Periodontal microbiota and phospholipases: the Oral Infections and Vascular Disease Epidemiology Study (INVEST)

Abstract

Objective: Periodontal infections have been linked to cardiovascular disease, including atherosclerosis, and systemic inflammation has been proposed as a possible mediator. Secretory phospholipase A2 (s-PLA2) and Lipoprotein-associated PLA2 (Lp-PLA2) are inflammatory enzymes associated with atherosclerosis. No data are available on the association between oral microbiota and PLA2s. We studied whether a relationship exists between periodontal microbiota and the activities of these enzymes.
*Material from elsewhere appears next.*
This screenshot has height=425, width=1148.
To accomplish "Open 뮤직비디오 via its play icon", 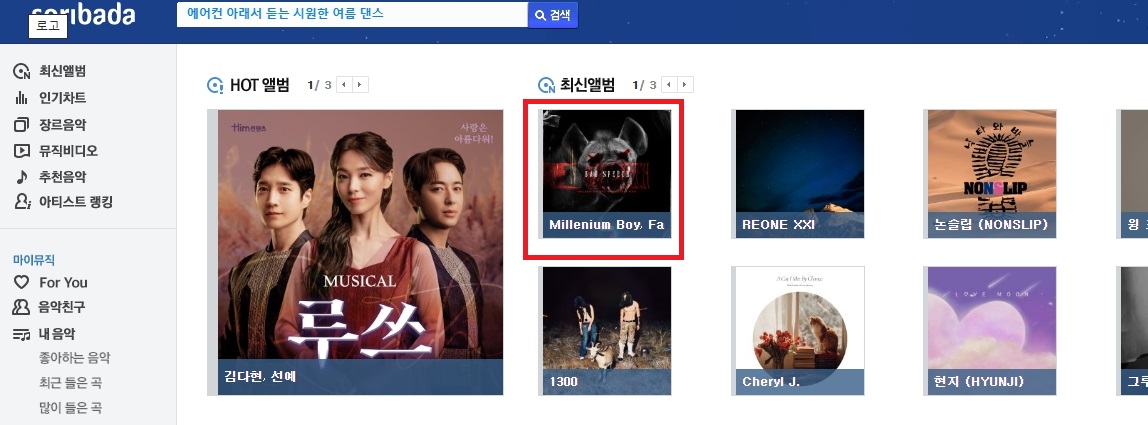I will click(x=21, y=151).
Methods: The Oral Infection and Vascular Disease Epidemiology Study (INVEST) collected subgingival biofilms and serum samples from 593 dentate men and women (age 68.7 ± 8.6 years). 4561 biofilm samples were collected in the two most posterior teeth of each quadrant (average 7/participant) for quantitative assessment of 11 bacterial species using DNA-DNA checkerboard hybridization. Mean concentration of s-PLA2 and activities of s-PLA2 and Lp-PLA2 were regressed on tertiles of etiologic dominance (ED). ED is defined as the level of presumed periodontopathic species/combined level of all eleven species measured, and represents the relative abundance of periodontopathic organisms. Analyses were adjusted for age, sex, race/ethnicity, education, smoking, BMI, diabetes, LDL cholesterol and HDL cholesterol, and systolic blood pressure.

Results: Higher levels of s-PLA2 activity were observed across increasing tertiles of etiologic dominance (0.66 ± 0.04 nmol ml(-1) min(-1), 0.73 ± 0.04 nmol ml(-1) min(-1), 0.89 ± 0.04 nmol ml-1 min-1; p < 0.001), with also a trend of association between Lp-PLA2 activity and ED (p = 0.07), while s-PLA2 concentration was unrelated to ED.

Conclusion: Increasingly greater s-PLA2 activity at higher tertiles of etiologic dominance may provide a mechanistic explanatory link of the relationship between periodontal microbiota and vascular diseases. Additional studies investigating the role of s-PLA2 are needed.

Keywords: Atherosclerosis; Cardiovascular diseases; Periodontitis; Phospholipases.

Fig. 1

Distribution of s-PLA2 activity across tertiles of etiologic, putative and health-associated burdens. s-PLA2: Secretory phospholipase A2. EB: Etiologic burden; PB: Putative burden; HAB: Health-associated burden. Adjustment for gender, age, race, education, diabetes, smoking, BMI, mean systolic blood pressure, HDL-cholesterol, LDL-cholesterol. Bacterial burdens are mutually adjusted. Tertile 1: n = 197; Tertile 2: n = 198; Tertile 3: n = 198. p for linear trend (1 d.f.): EB = 0.14; PB = 0.07; HAB = 0.43. p for global null hypothesis of any difference in outcome (2 d.f.): EB = 0.22; PB = 0.14; HAB = 0.60.

Fig. 2

Distribution of Lp-PLA2 and s-PLA2 activities across tertiles of etiologic dominance. s-PLA2: Secretory phospholipase A2; Lp-PLA2: Lipoprotein-associated phospholipase A2. Adjustment for gender, age, race, education, diabetes, smoking, BMI, mean systolic blood pressure, HDL-cholesterol, LDL-cholesterol. Tertile 1: n = 197; Tertile 2: n = 198; Tertile 3: n = 198. p for linear trend (1 d.f.): Lp-PLA2: 0.10; s-PLA2 < 0.001. p for global null hypothesis of any difference in outcome (2 d.f.): Lp-PLA2: 0.07; s-PLA2 < 0.001.